In October 1922, the Olmsted Brothers opened their first West Coast office in Redondo Beach, California to accommodate the firm’s growing work in the region such as the new subdivision of Palos Verdes. Under terms required by Palos Verdes developer Frank Vanderlip, principals Frederick Law Olmsted, Jr. and James Frederick Dawson were required to live in the community while it was under design and construction. Long-term residence through the 1920s would enhance the firm’s understanding of Southern California’s regional ecology, knowledge that would have great importance for other major projects in the decades to come. The firm would need to adapt to unfamiliar ecological conditions in the region’s semi-arid Mediterranean climate and develop new models in landscape design, untested elsewhere in the United States.
Christine Edstrom O’Hara is a professor of landscape architecture at Cal Poly, San Luis Obispo.
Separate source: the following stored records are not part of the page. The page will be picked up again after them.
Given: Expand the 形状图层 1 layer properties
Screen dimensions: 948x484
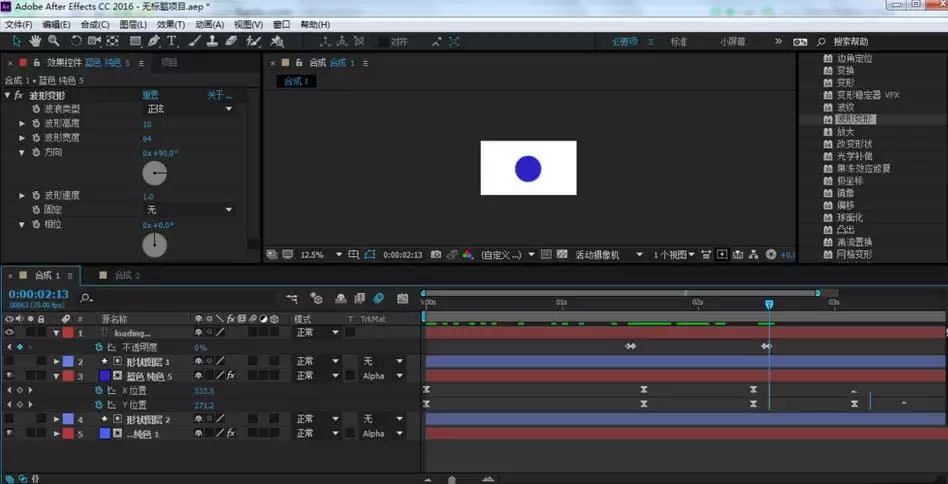Looking at the screenshot, I should point(57,361).
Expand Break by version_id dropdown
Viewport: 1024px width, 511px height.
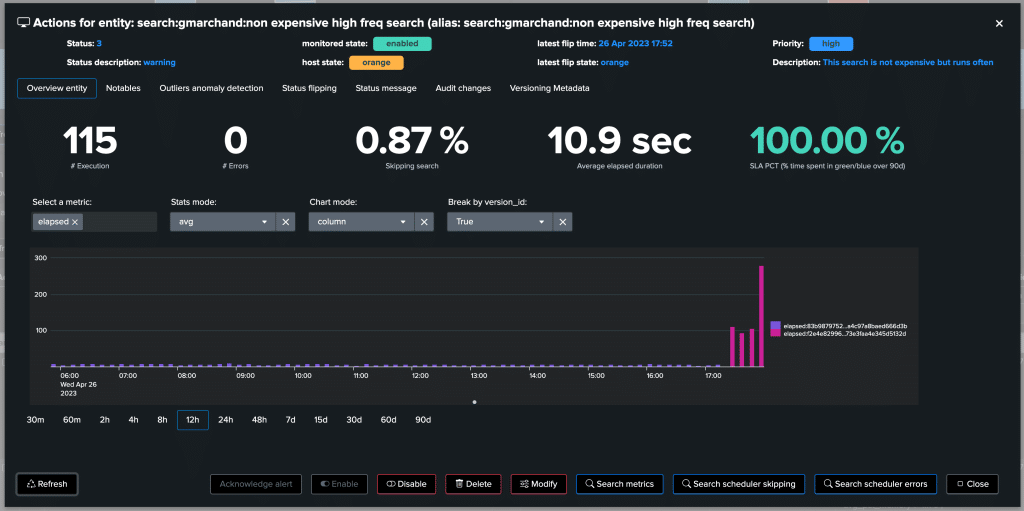coord(498,222)
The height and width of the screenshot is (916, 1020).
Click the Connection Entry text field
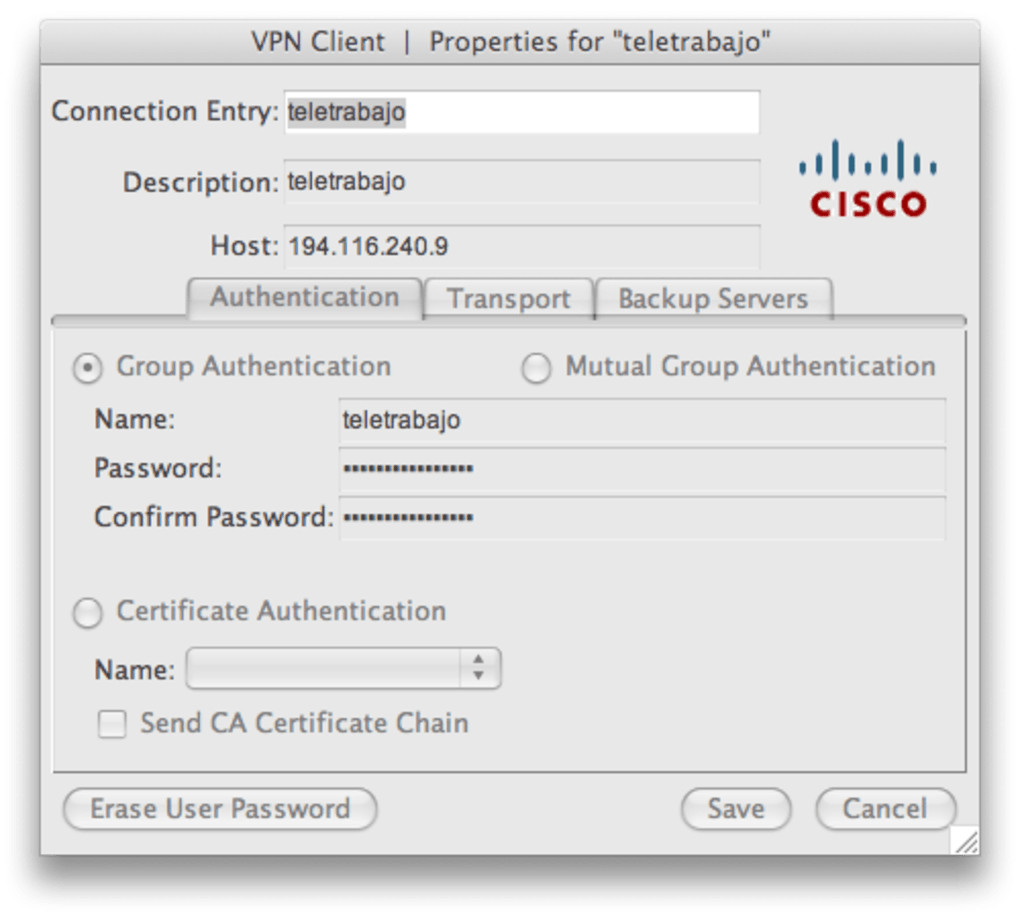pos(521,112)
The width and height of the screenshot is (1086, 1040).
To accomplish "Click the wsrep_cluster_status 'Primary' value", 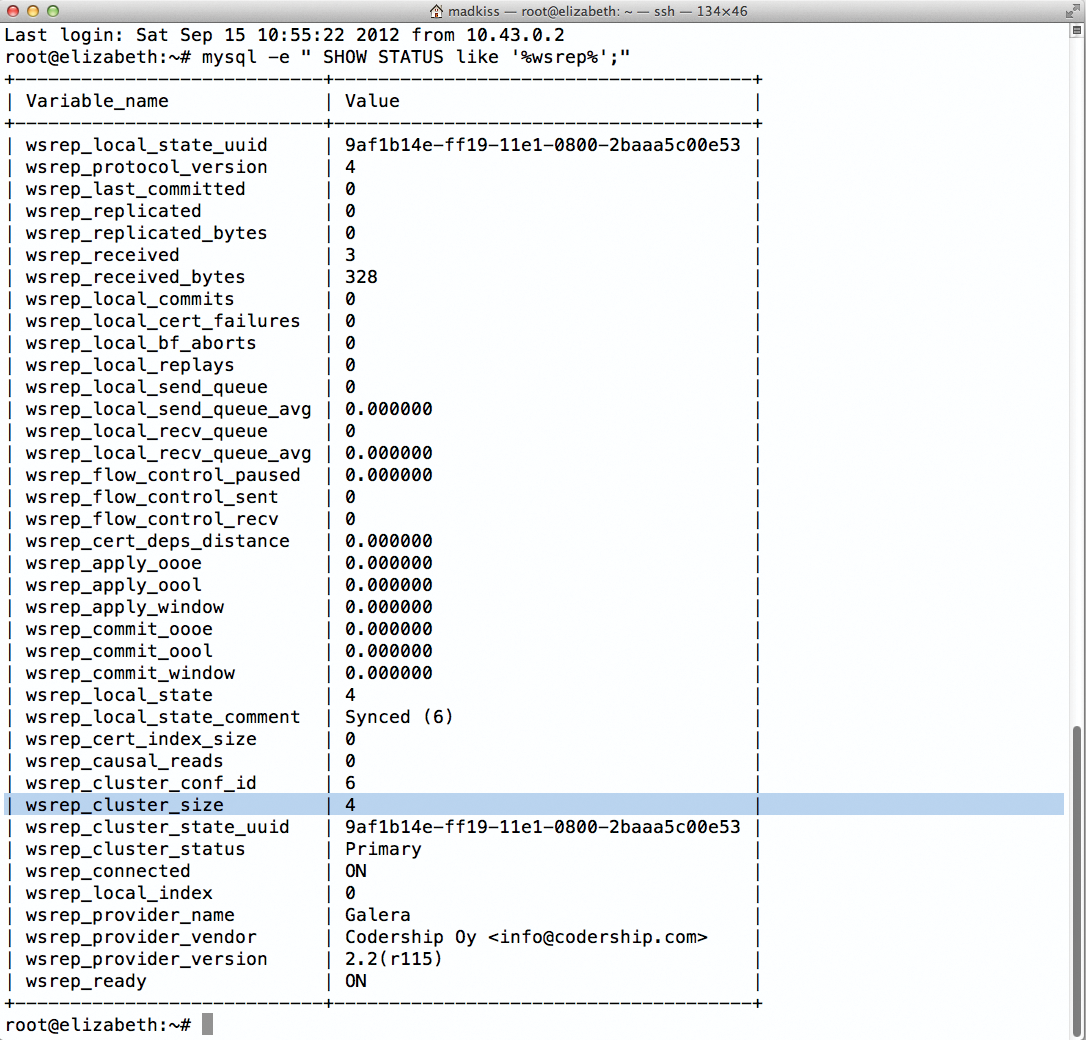I will tap(383, 849).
She lectures on landscape history, preservation, and its application to sustainable landscape design and construction. A graduate of Stanford University, she received a master’s in landscape architecture and preservation planning from the University of Washington and PhD in landscape architecture at the University of Edinburgh. Her research focuses on the Olmsted firm’s body of work in California and has been published in many journals including the Journal for the Society of Architectural Historians, Pacific Horticulture, and Landscape Journal. Her new book California Eden: Heritage Landscapes of the Golden State will be published in 2024. She has been a board member, trustee, on the Advisory Council for the National Association for Olmsted Parks, now Olmsted Network, and currently serves on the Scholars Council.